Task to complete
The entries below contain a line with "724x1568 pixels." and a line with "Open the search filter sliders icon". Quote exactly those two lines and all lines between them.

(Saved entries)
◆ ◆ ◆ ◆ ◆

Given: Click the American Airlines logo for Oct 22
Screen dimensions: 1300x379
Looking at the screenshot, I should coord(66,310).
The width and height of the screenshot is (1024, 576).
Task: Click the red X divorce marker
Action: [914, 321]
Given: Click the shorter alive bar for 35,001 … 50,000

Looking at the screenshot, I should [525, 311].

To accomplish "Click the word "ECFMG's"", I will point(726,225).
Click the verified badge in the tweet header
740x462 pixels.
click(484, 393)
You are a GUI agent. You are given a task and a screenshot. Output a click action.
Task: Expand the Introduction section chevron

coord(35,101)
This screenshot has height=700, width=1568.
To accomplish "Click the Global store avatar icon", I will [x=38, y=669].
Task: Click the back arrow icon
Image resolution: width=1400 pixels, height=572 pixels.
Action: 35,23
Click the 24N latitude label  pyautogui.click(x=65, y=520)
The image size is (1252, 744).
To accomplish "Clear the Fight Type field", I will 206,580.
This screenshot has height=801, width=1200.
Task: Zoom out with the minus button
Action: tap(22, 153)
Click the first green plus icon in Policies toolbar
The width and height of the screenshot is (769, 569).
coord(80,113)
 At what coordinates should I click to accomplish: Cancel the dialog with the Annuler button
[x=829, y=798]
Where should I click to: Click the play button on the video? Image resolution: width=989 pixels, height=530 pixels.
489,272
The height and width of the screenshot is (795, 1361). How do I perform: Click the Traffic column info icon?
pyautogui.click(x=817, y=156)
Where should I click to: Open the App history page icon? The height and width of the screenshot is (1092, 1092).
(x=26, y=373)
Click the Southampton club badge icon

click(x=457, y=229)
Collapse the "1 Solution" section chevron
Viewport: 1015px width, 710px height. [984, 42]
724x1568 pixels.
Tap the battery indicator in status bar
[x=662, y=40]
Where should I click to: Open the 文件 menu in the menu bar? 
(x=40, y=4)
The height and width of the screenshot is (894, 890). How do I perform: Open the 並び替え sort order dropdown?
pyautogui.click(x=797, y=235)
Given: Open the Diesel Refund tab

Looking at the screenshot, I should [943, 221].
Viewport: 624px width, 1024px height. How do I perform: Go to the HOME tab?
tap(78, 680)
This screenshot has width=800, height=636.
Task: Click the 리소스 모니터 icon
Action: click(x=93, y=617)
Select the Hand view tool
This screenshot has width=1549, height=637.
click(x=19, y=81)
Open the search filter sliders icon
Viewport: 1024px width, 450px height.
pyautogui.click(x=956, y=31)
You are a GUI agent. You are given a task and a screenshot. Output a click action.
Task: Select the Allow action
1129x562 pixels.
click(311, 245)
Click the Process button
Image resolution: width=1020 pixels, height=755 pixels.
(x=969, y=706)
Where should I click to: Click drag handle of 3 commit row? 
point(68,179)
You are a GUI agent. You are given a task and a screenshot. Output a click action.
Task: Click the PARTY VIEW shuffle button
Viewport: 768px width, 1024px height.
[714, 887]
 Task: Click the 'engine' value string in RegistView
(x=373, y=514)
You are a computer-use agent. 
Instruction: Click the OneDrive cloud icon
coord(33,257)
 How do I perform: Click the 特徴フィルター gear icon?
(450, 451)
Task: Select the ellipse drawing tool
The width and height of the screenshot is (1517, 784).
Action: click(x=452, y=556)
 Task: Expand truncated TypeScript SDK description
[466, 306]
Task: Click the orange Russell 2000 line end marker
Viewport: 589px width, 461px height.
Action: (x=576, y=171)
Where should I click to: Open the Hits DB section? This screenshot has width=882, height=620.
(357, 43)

◆ ◆ ◆ ◆ ◆

Solution to this exercise
724x1568 pixels.
Tap the battery indicator in status bar
[x=662, y=40]
Where should I click to: Open the 文件 menu in the menu bar? 
(x=40, y=4)
The height and width of the screenshot is (894, 890). How do I perform: Open the 並び替え sort order dropdown?
pyautogui.click(x=797, y=235)
Given: Open the Diesel Refund tab

Looking at the screenshot, I should [943, 221].
Viewport: 624px width, 1024px height. How do I perform: Go to the HOME tab?
tap(78, 680)
This screenshot has width=800, height=636.
Task: Click the 리소스 모니터 icon
Action: click(x=93, y=617)
Select the Hand view tool
This screenshot has width=1549, height=637.
click(x=19, y=81)
Open the search filter sliders icon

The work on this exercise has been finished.